# Biomechanical influence of ECM remodeling on the developing enthesis

> **NIH NIH R01** · UNIVERSITY OF COLORADO · 2020 · $353,374

## Abstract

PROJECT SUMMARY
 Despite decades of work, there has been little success in engineering scaffolds that can successfully
restore the enthesis, the tissue smoothly transfers muscle-generated force from tendon to bone. This region is
prone to failure from excessive mechanical loading and in many cases the interface cannot be surgically
reestablished due to the complexity and low cellularity of the enthesis. A reason engineered scaffolds lack the
ability to restore the damaged enthesis is that the design predominantly mimics the architecture and
composition of the mature tissue. What is rarely taken into consideration in scaffold design is that tissues
undergo extensive ECM remodeling during development, which plays a significant role in directing cellular
behavior in the formation of the mature tissue. Researchers have been unable to capitalize on these instructive
cues for scaffold design due to the limited knowledge regarding the composition, turnover, organization and
mechanical properties of developing musculoskeletal tissues.
 Our long-term objective is to create scaffolds that can biomechanically direct cells to rebuild damaged
tissues; therefore, it is critical to identify how this is accomplished in vivo. To achieve our objective, we need to
first address the following questions: 1) What are the dynamics of ECM expression over the course of enthesis
formation? 2) How are these components organized in 3D? 3) How does this organization influence the
mechanical environment? 4) How does mechanical loading regulate enthesis assembly?
 To directly quantify ECM protein incorporation into the matrix of developing tendon, enthesis and cartilage,
we will label tissues at various stages of murine development with non-canonical amino acids (ncAAs). The
bioorthogonal handles on the ncAAs enable the identification and localization of newly synthesized proteins
using click chemistry. To see how individual ECM components are spatially distributed with respect to cells in
the developing enthesis, we will use optical clearing methods to visualize murine tissues containing
fluorescently labeled tendon and cartilage progenitors. Using confocal microscopy and 3D image processing
algorithms, we will characterize how morphology at the intracellular, cellular and tissue scale change due to
development and embryonic motility.

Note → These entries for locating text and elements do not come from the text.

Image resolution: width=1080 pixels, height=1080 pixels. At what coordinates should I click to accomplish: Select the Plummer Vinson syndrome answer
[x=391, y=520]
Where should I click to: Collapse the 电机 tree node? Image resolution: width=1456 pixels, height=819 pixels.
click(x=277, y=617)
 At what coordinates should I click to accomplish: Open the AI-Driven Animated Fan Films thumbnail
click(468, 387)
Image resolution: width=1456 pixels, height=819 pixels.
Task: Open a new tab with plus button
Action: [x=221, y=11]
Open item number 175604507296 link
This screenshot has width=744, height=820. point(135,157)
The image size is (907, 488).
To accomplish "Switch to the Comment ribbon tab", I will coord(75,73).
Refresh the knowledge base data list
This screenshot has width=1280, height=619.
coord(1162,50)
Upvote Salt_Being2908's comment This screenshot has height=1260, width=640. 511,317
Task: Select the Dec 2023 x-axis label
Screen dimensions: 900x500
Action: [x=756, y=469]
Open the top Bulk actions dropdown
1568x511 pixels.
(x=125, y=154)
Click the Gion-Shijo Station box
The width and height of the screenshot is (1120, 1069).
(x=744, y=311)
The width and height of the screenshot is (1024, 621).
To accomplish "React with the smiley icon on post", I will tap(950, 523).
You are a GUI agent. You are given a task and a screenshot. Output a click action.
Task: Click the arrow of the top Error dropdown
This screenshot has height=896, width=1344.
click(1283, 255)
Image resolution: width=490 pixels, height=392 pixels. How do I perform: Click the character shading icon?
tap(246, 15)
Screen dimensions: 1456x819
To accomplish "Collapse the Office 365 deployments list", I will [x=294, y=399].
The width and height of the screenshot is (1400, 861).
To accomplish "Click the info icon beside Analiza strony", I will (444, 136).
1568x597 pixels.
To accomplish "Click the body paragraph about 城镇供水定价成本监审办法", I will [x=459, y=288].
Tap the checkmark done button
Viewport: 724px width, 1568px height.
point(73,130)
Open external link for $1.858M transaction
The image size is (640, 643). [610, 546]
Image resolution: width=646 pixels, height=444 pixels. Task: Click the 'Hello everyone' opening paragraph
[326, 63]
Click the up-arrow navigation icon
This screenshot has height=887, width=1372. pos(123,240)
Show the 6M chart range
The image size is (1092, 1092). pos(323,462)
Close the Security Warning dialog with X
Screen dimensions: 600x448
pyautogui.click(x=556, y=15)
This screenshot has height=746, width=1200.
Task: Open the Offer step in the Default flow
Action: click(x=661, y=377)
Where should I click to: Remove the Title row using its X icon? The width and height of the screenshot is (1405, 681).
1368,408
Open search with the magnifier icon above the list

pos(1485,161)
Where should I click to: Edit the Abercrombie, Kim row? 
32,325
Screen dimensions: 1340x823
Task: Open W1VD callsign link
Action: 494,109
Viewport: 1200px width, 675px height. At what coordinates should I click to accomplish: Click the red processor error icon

To test the hypothesis that the stiffness across the enthesis will develop a
steeper gradient upon the onset of embryonic and postnatal motility, we will utilize our novel atomic force
microscopy method that can measure the stiffness of cells and ECM within viable tissues. This hypothesis will
be directly tested by employing the mdg model of muscular dysgenesis, a mouse line in which skeletal muscle
contractility is inhibited during embryogenesis. By correlating the mechanical properties with the compositional
and structural characterization, we expect to identify a set of scaffold parameters that will promote cellular
behaviors necessary for en...

## Key facts

- **NIH application ID:** 10250802
- **Project number:** 7R01AR071359-04
- **Recipient organization:** UNIVERSITY OF COLORADO
- **Principal Investigator:** Sarah Calve
- **Activity code:** R01 (R01, R21, SBIR, etc.)
- **Funding institute:** NIH
- **Fiscal year:** 2020
- **Award amount:** $353,374
- **Award type:** 7
- **Project period:** 2020-09-01 → 2022-08-31

## Primary source

NIH RePORTER: https://reporter.nih.gov/project-details/10250802

## Citation

> US National Institutes of Health, RePORTER application 10250802, Biomechanical influence of ECM remodeling on the developing enthesis (7R01AR071359-04). Retrieved via AI Analytics 2026-05-24 from https://api.ai-analytics.org/grant/nih/10250802. Licensed CC0.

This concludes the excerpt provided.